As much as we are pressured by media and what not to become healthier and fitter, gym rats are getting a bad press (just think about the phrase ‘gym rats’ – what the heck?!). When you are committed to take good care of your body and mind (and if going to the gym is a part of that routine) it’s very understandable if you want to date someone who’s on the same page. Having been inspired by stories of people who met at the gym, Dan Ilani decided to help people match with likeminded gym bunnies – with Sweatt dating app.
No sweat profile set up
In the app you select two types of fitness you are most into (you have from bootcamp, crossfit, spin, yoga, weightlifting to dancing team sports, outdoors and many more), your fuel (paleo, raw, vegan, carnivore, low-carb and other nutrition plans to choose from), workout time and include a little bio and lots of pictures flaunting that fitness body. You then swipe, as you do, and match with other fitness enthusiasts.
The app’s algorithm is very smart so if you are a guy who loves crossfit and weightlifting, you will still be matched with a girl who loves yoga and pilates.
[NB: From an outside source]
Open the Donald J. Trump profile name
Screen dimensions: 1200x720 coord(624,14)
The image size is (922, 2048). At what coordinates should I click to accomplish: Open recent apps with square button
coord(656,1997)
What you will have in common is not necessarily a specific type of exercise but a mindset to be healthy and fit.
Meeting someone via a dating app is totally acceptable now, so I asked Dan a few questions about the actual matching and life on dates including how long one should chat to their match on the app before meeting up, should you tell your date that it’s not only the first one but also the last one, how quickly you move on to checking each other in bed. (Read on to see if Dan believes in love at the first swipe!)
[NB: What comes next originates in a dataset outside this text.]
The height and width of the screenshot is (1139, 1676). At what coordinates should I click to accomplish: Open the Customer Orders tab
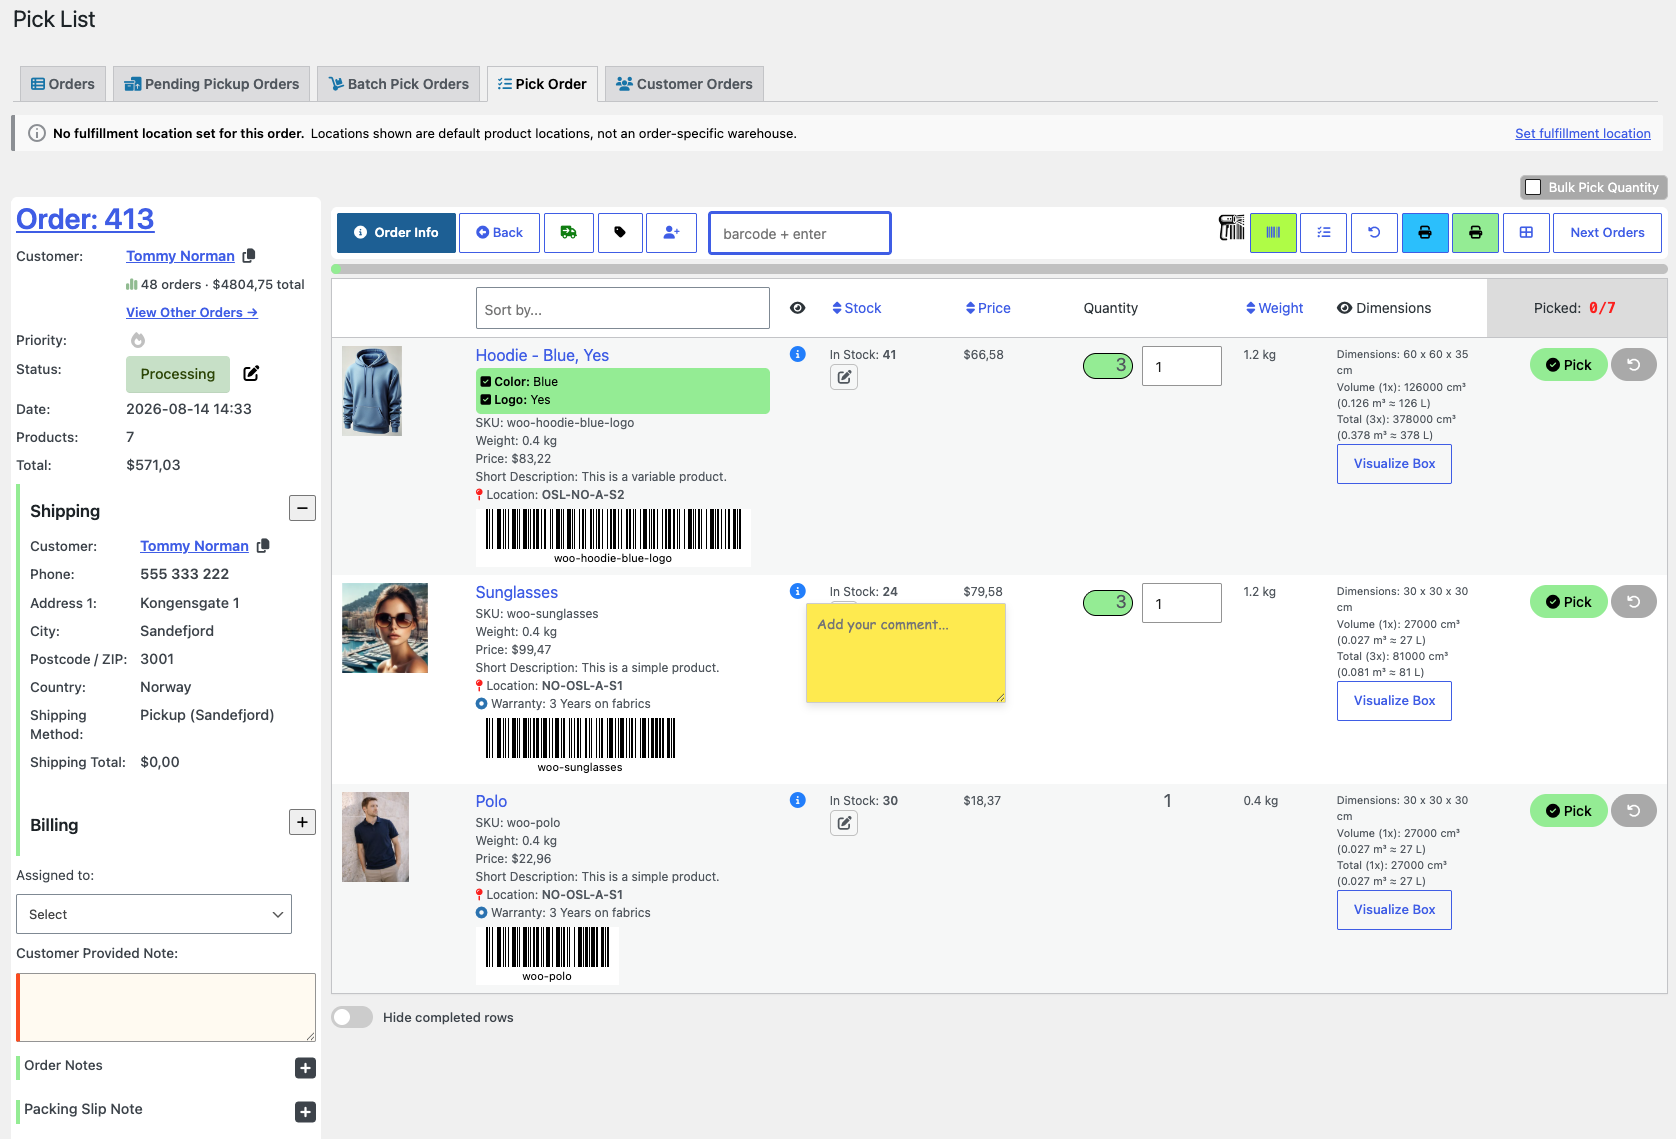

- How long do you recommend people talk on the app before meeting up?
- Dan: I don’t think there is a standard rule to it; it really depends on the depth of the conversations versus the amount of time. Everyone goes at their own pace and it should feel organic, not forced before you are ready to meet up.
- Do you think people should go on a date in the gym / take a fitness class together as their first date or go for a drink/dinner?
- Dan: I think an active date is always a great way to break the ice, but this app isn’t about just doing active dates together. It’s about finding someone who enjoys life (dining out, having drinks, etc.) as well as living a fit and healthy lifestyle.
- What are the best opening lines for guys, in your opinion? For girls?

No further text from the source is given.